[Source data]
-=-=-=-=-
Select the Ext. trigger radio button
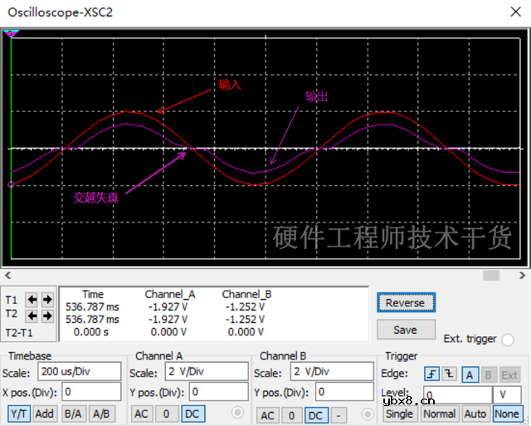click(x=508, y=339)
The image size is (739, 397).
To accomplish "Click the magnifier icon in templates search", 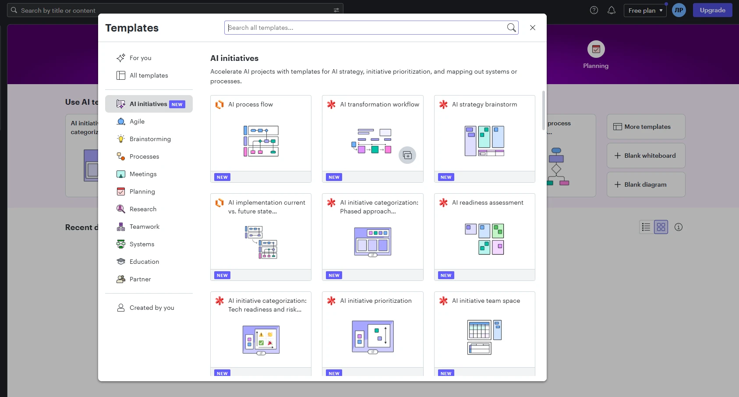I will click(511, 28).
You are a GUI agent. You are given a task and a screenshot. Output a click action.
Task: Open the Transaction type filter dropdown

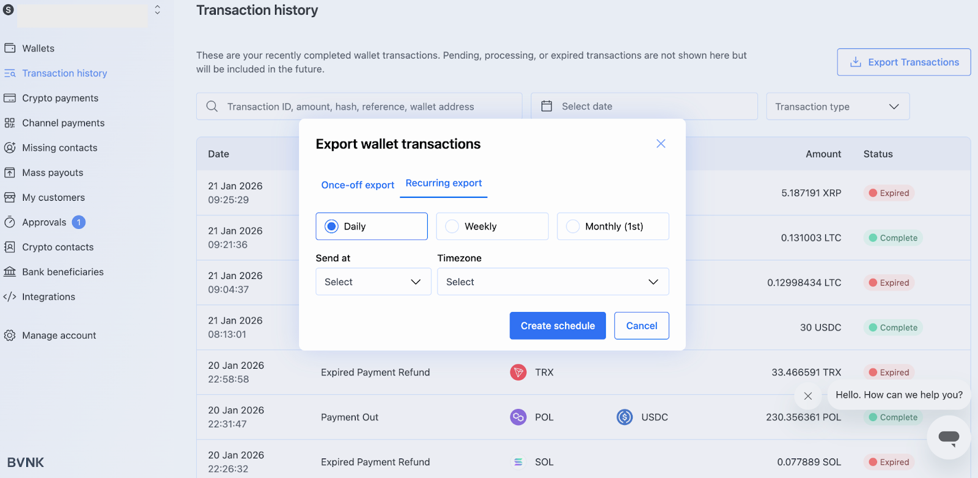coord(837,107)
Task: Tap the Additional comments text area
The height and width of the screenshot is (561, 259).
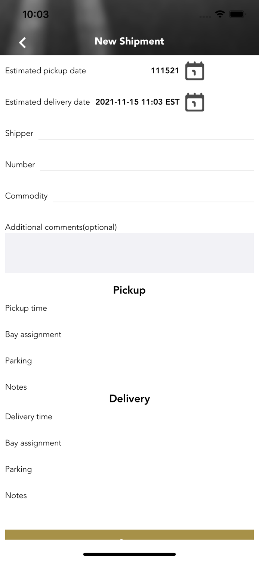Action: click(129, 253)
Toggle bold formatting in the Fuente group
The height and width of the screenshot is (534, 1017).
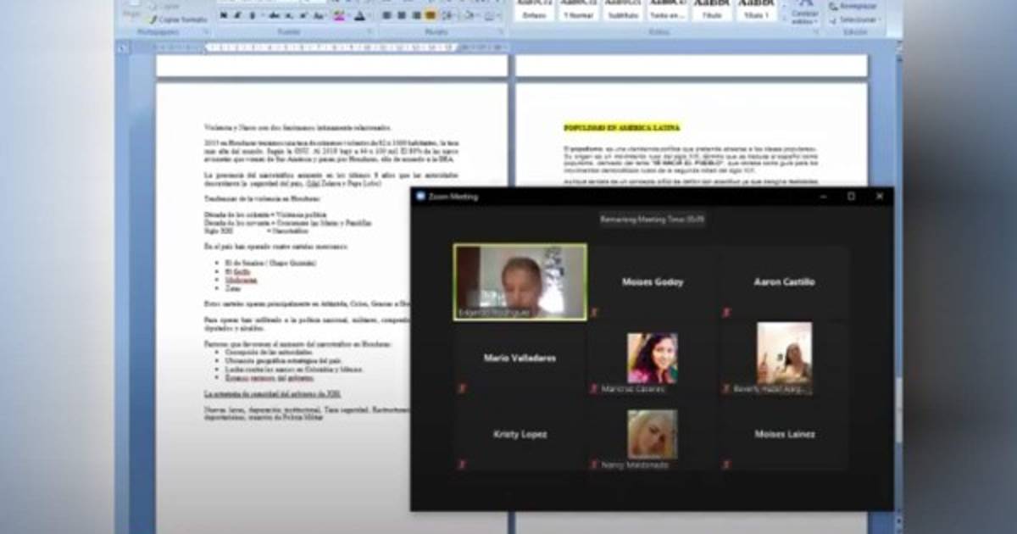coord(223,15)
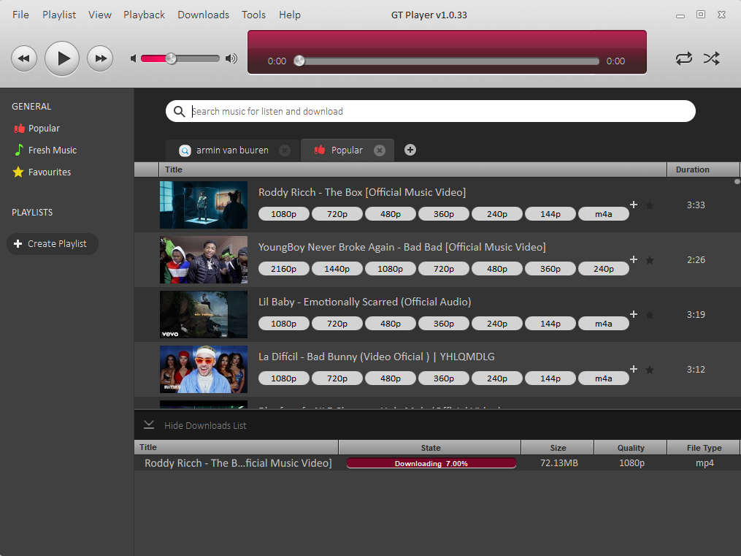Click the Play button
Image resolution: width=741 pixels, height=556 pixels.
click(x=62, y=58)
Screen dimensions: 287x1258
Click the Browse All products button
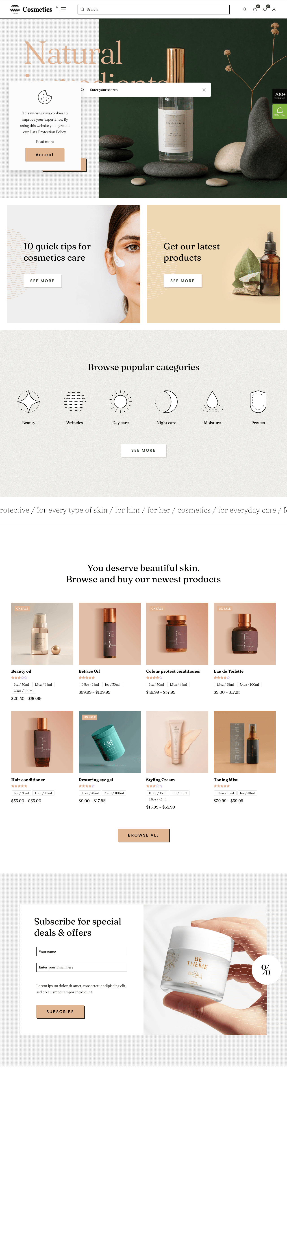coord(144,835)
-=-=-=-=-
Task requirements: Leave out the pictures, and retype exactly the lines from the one containing "Task: Open the" through the final line of the data.

Response box:
Task: Open the Transaction type filter dropdown

coord(837,107)
Task: Tap the Additional comments text area
The height and width of the screenshot is (561, 259).
Action: click(129, 253)
Toggle bold formatting in the Fuente group
The height and width of the screenshot is (534, 1017).
coord(223,15)
Click the Play button
Image resolution: width=741 pixels, height=556 pixels.
click(x=62, y=58)
Screen dimensions: 287x1258
Click the Browse All products button
coord(144,835)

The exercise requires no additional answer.